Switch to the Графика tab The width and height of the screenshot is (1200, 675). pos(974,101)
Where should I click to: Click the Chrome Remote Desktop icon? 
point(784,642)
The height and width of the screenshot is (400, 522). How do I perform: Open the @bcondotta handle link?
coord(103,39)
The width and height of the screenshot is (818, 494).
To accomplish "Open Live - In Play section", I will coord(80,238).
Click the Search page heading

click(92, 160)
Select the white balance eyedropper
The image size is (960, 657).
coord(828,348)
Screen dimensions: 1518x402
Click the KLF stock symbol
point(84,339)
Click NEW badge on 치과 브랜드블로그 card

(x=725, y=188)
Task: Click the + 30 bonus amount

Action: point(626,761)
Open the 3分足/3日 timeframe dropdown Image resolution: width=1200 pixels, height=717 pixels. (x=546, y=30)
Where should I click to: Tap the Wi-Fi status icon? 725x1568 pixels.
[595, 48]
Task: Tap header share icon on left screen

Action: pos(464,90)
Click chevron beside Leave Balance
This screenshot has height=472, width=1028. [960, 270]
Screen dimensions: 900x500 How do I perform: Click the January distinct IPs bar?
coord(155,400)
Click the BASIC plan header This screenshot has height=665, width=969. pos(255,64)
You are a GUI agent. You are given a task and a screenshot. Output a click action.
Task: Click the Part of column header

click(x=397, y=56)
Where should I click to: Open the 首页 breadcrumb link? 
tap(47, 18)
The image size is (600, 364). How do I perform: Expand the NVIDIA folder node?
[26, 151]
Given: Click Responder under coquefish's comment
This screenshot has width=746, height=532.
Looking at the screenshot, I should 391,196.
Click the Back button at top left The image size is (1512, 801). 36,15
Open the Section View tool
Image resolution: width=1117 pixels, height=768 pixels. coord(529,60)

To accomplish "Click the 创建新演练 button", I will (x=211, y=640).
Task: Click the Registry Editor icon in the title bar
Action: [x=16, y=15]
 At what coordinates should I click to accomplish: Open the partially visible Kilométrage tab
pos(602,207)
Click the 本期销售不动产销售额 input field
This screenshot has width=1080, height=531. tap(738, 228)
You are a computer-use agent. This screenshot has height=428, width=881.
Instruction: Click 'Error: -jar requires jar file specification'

Try it ::
Using the data above, tally each line that contains "agent". Write only the total.

Task output ::
2